La crise du COVID-19 et les contrats

La crise sanitaire du COVID-19 nous place dans un scénario contractuel sans précédent dans notre pays. De nombreuses entreprises et entrepreneurs sont contraints de fermer leurs entreprises en vertu du décret royal 463/2020 du 14 mars, qui a déclaré l’état d’alerte.

Ainsi, l’article 10 du décret royal précité impose la suspension de l’ouverture au public de tout établissement commercial dont l’activité comporte un risque de contagion pour les particuliers, à l’exception de certaines activités commerciales autorisées (denrées alimentaires, boissons, produits et marchandises de base, établissements pharmaceutiques et médicaux, entre autres).

La durée de ces mesures est en principe de 15 jours calendrier (donc jusqu’au 29 mars 2020), mais peut être prolongée en fonction du déroulement des événements.

Dans une telle situation exceptionnelle, que deviennent les contrats et les obligations contractuelles qu’ils contiennent ?, les contrats peuvent-ils être résiliés pour cause de force majeure ?, des modifications contractuelles peuvent-elles être demandées ? Les questions sont nombreuses et la réponse n’est pas unique.

Cet article n’a pas pour but d’apporter des réponses, puisque chaque situation et chaque contrat doit être analysé individuellement, mais seulement de mettre sur la table quelques critères en matière contractuelle basés sur la réglementation actuelle qui existe dans notre système et la Jurisprudence à ce jour, étant entendu qu’il n’existe pas de précédents similaires au COVID-19 dans notre pays.

À mon avis, la crise du COVID-19 répondrait aux exigences jurisprudentielles pour être qualifiée de « force majeure » de l’article 1105 du Code civil puisque (i) la fermeture par Covid-19 est un fait non imputable à l’entrepreneur ou au contractant (mesures adoptées par le gouvernement face à une crise sanitaire) ; (ii) il est très probable que de nombreuses entreprises ne seront pas en mesure de remplir leurs obligations contractuelles ou auront des difficultés à le faire ; (iii) il s’agit d’une situation imprévue et inévitable et (iv) une telle situation est la cause directe de la non-conformité.

Toutefois, chaque relation contractuelle doit être examinée au cas par cas, car de nombreux contrats ont réglé les conséquences d’un événement de force majeure sur leur conclusion.
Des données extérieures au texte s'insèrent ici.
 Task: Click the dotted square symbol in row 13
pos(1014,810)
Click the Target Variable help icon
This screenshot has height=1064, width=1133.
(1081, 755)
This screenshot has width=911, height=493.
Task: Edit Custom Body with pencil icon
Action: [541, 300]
Et deuxièmement, les conséquences de Covid-19 sur les contrats ne seront pas les mêmes s’il s’agit d’une entreprise qui doit être fermée par le décret royal d’état d’alerte, que s’il s’agissait d’une entreprise qui peut être ouverte mais qui connaît des difficultés (soit en raison de la maladie d’un ou de plusieurs de ses travailleurs, soit pour toute autre cause directement liée au Covid-19).

Une possibilité à envisager dans cette situation est de renégocier les contrats entre les parties sur une base temporaire pendant que les circonstances exceptionnelles perdurent. Cette possibilité serait fondée non seulement sur le principe de l’autonomie de la volonté des parties, mais aussi sur le principe jurisprudentiel « rebus sic stantibus » développé par nos tribunaux après la fin de la guerre civile et qui a été appliqué, bien que de manière très restrictive, avec une notoriété particulière dans les années 2013 et 2014 pendant la crise financière mondiale (bien que la dernière jurisprudence se montre restrictive dans son application, par exemple dans l’arrêté du 15 janvier 2019 concernant le secteur hôtelier). Cette doctrine vise à rétablir l’équilibre contractuel des prestations entre les parties et constitue une exception au principe « pacta sunt servanda » (ce qui a été convenu oblige les parties), de sorte que dans des situations exceptionnelles, il est permis de modifier les obligations contractuelles convenues dans le contrat initial.

Compte tenu de la situation actuelle, radicalement imprévisible, on peut comprendre qu’il y ait eu une modification extraordinaire des circonstances qui existaient au moment de la conclusion des contrats. Exiger la pleine exécution du contrat pourrait, dans certaines circonstances et certains cas, entraîner une disproportion exorbitante et des charges excessives pour l’une ou l’autre des parties, modifiant en tout état de cause l’équilibre des prestations. Cela permettrait de modifier les conditions contractuelles, soit par accord mutuel entre les parties contractantes, soit par les tribunaux dans le cadre d’un éventuel procès.

Étant donné le caractère exceptionnel de la crise du COVID-19 et l’absence de précédents dans notre droit et notre jurisprudence à ce jour, il est nécessaire et fondamental d’analyser chaque contrat et chaque relation contractuelle et ses circonstances afin de trouver la solution la plus appropriée, proportionnelle et de bonne foi, car, sinon, une fois l’activité des tribunaux normalisée, des moments de litige contractuel surviendront.